Fetch Instagram profiles photos without API and without __a=1 parameter
Until now, scraping posts from an Instagram account was very easy: the only thing to do was add a __a=1
as a query string and you have the JSON ready to be read. Now it won't work anymore: this little RegExp will save you time.
In the most recent days, the Instagram team decided (probably after Cambridge Analytica?) to restrict their APIs, so the parameter is not more available, returning a 403 Forbidden
error.
So, what to do now? Should I create an app on Instagram? Access tokens? OAuth?
Nothing like that. The JSON of Instagram is always in the public profile of users, so we just need to get it with a simple RegExp.
Note: this works, of course, only for public profiles.
In the source of a profile, we can find the window._sharedData
variable which is a big object with a lot of links; those links are posts. The HTML is this:
<script type="text/javascript">window._sharedData = { ... };</script>
With a simple RegExp, we will be able to fetch its content and convert it into a readable object from our code.
Code
In this case, we'll use Axios as the HTTP library and Node.js as language (JavaScript) with async/await feature.
async function instagramPhotos() {
const userInfoSource = await Axios.get('https://www.instagram.com/theraloss/');
}
Now that we have the source, we need to write the RegExp.
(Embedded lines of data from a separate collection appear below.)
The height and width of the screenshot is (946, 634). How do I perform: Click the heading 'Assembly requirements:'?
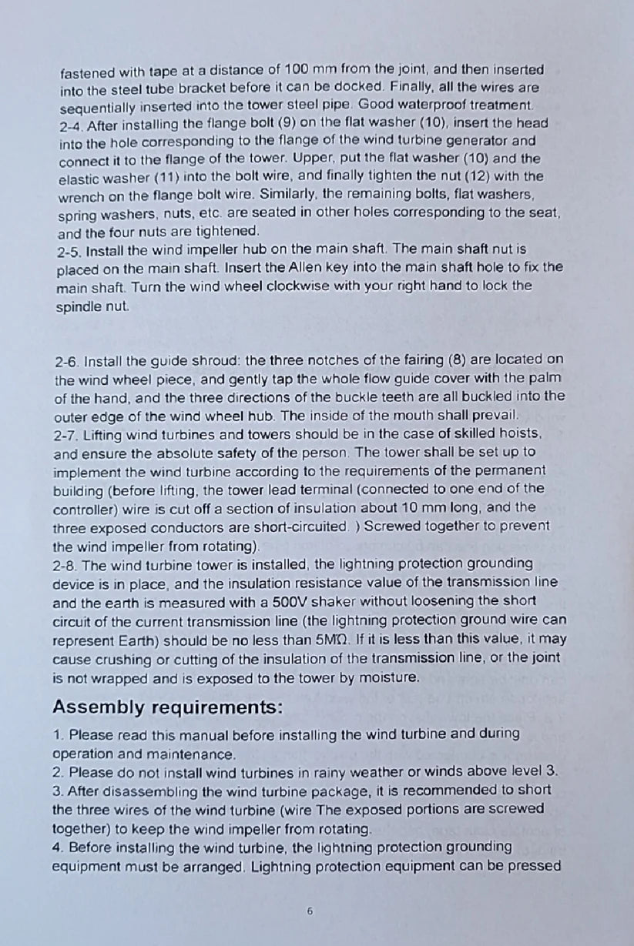tap(167, 706)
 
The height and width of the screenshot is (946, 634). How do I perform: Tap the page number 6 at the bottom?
tap(310, 911)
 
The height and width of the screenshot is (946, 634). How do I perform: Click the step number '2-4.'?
tap(73, 123)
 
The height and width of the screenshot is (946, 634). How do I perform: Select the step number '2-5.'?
tap(70, 251)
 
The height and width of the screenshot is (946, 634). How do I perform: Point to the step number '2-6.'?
tap(68, 361)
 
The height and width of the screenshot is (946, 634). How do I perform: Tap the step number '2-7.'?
tap(67, 435)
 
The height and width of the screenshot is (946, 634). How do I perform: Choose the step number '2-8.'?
tap(66, 564)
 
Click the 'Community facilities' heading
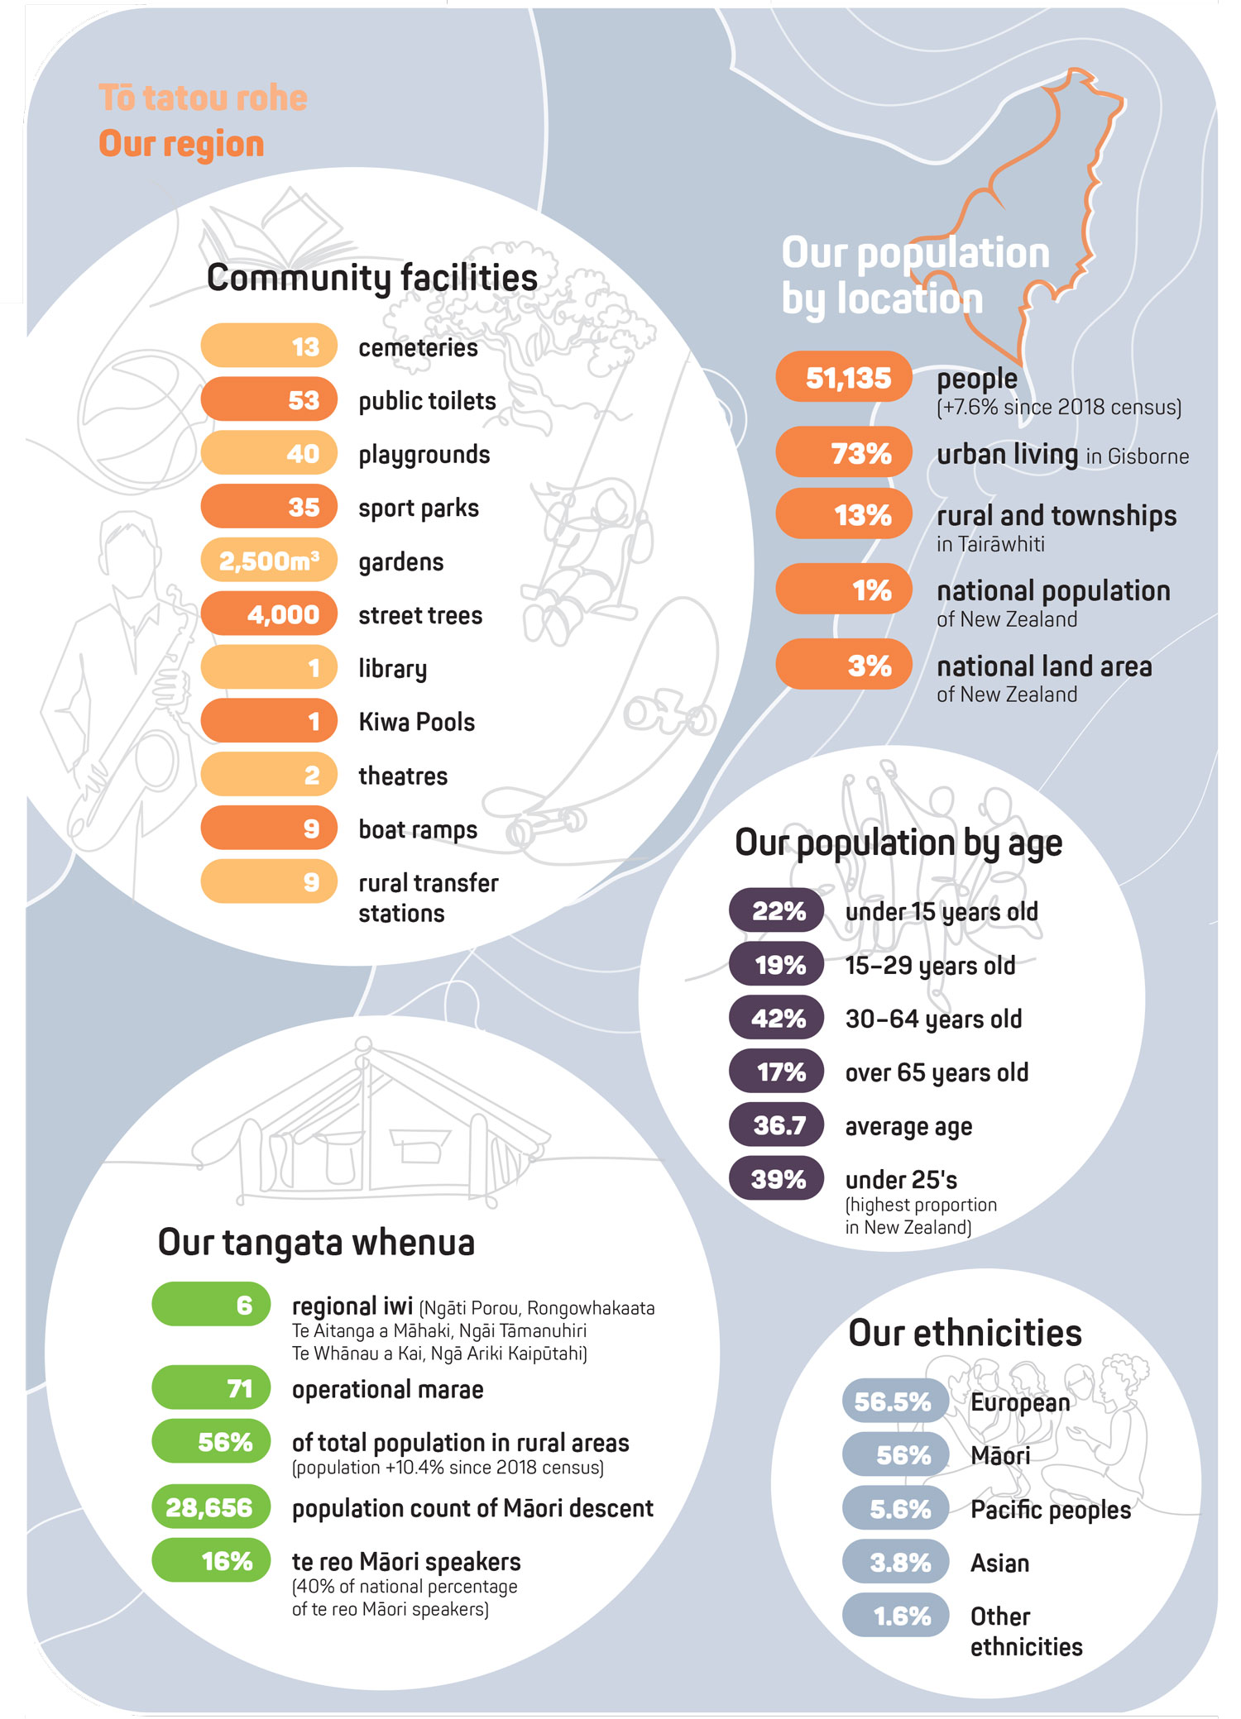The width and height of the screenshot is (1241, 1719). [371, 278]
Since window._sharedData
is an object, we can then read it with JSON.parse
function.
async function instagramPhotos() {
const userInfoSource = await Axios.get('https://www.instagram.com/theraloss/');
// userInfoSource.data contains the HTML from Axios
const jsonObject = userInfoSource.data.match(/<script type="text\/javascript">window\._sharedData = (.*)<\/script>/)[1].slice(0, -1)
}
Here we do three things:
We use
Foo
as RegExp to get all the JSON;We retrieve the 2° item (
[1]
) of the returned matches from.match()
JS function, since the 1° is the whole contains also our "delimitator";We delete the last character of our object because, on the source page, it ends with
;
and, of course, it won't be a valid JSON.
Now that we have our JSON, we can easily read it.
async function instagramPhotos() {
const userInfoSource = await Axios.get('https://www.instagram.com/theraloss/');
// userInfoSource.data contains the HTML from Axios
const jsonObject = userInfoSource.data.match(/<script type="text\/javascript">window\._sharedData = (.*)<\/script>/)[1].slice(0, -1);
return JSON.parse(jsonObject);
}
That's it! Now you can access the most recents posts with the path userInfo.entry_data.ProfilePage[0].graphql.user.edge_owner_to_timeline_media.edges
. If, for example, we want to retrieve the most recent 10 images - excluding the videos - and store them in an array, we could write a code like this.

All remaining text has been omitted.